**Exercise aim**
The complete listing goes into the output exactly, without its pictures.

◆ ◆ ◆ ◆ ◆ ◆ ◆

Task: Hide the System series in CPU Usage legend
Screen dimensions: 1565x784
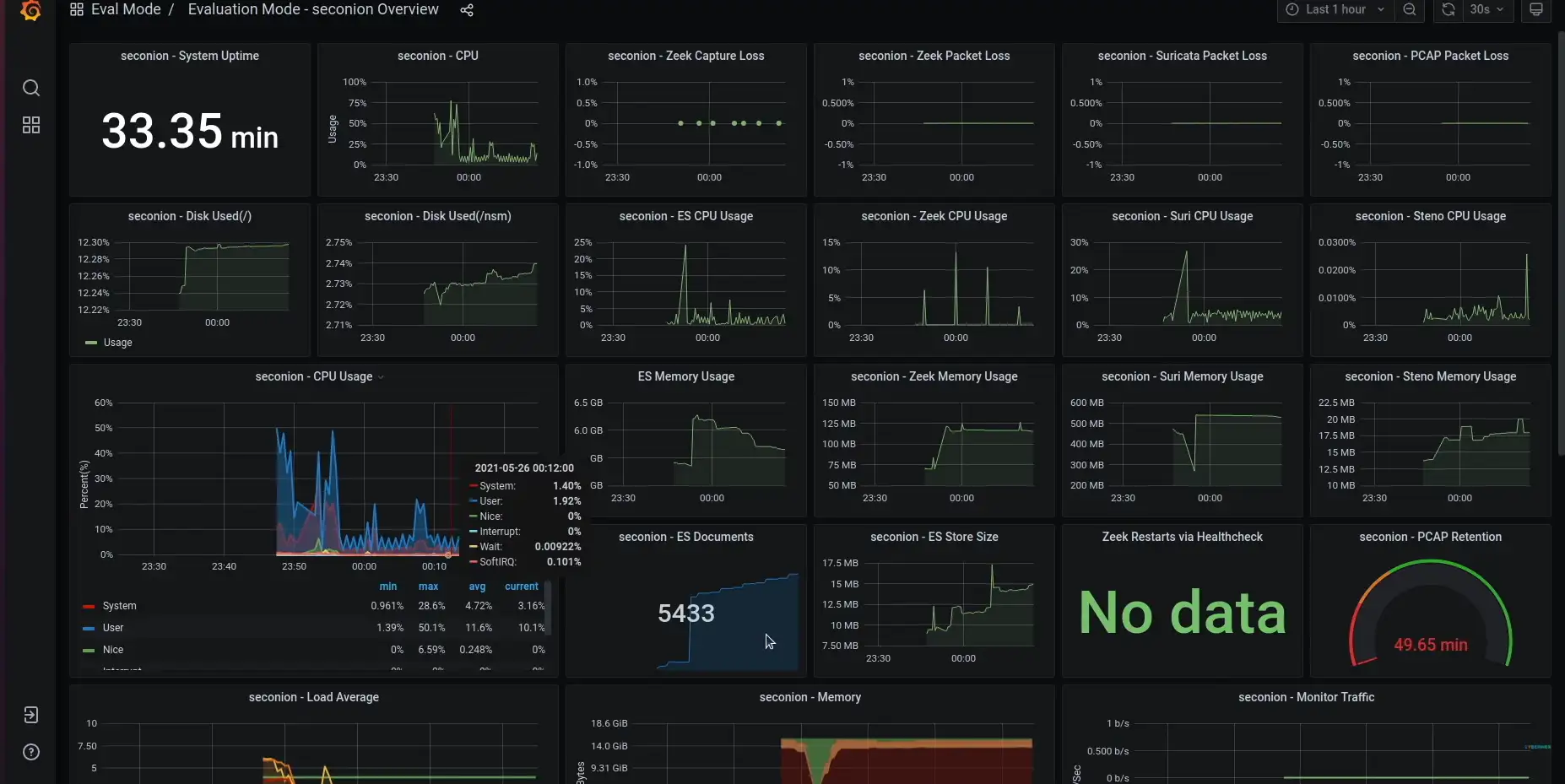Action: 122,606
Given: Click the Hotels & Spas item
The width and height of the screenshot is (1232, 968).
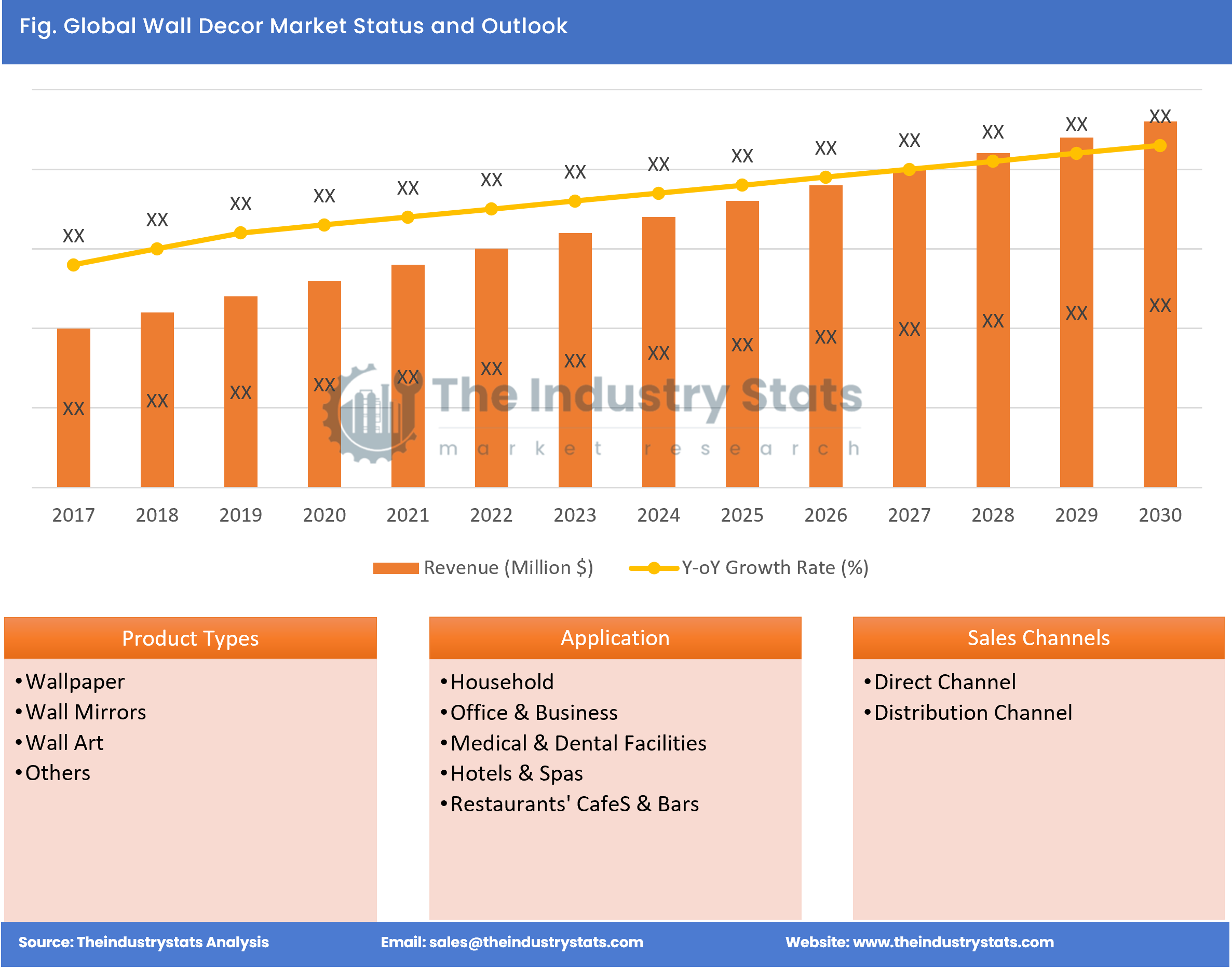Looking at the screenshot, I should (x=516, y=773).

◆ ◆ ◆ ◆ ◆ ◆ ◆

**Result of the task**
Task: Hide the System series in CPU Usage legend
Screen dimensions: 1565x784
Action: 122,606
Given: Click the Hotels & Spas item
The width and height of the screenshot is (1232, 968).
Looking at the screenshot, I should (x=516, y=773).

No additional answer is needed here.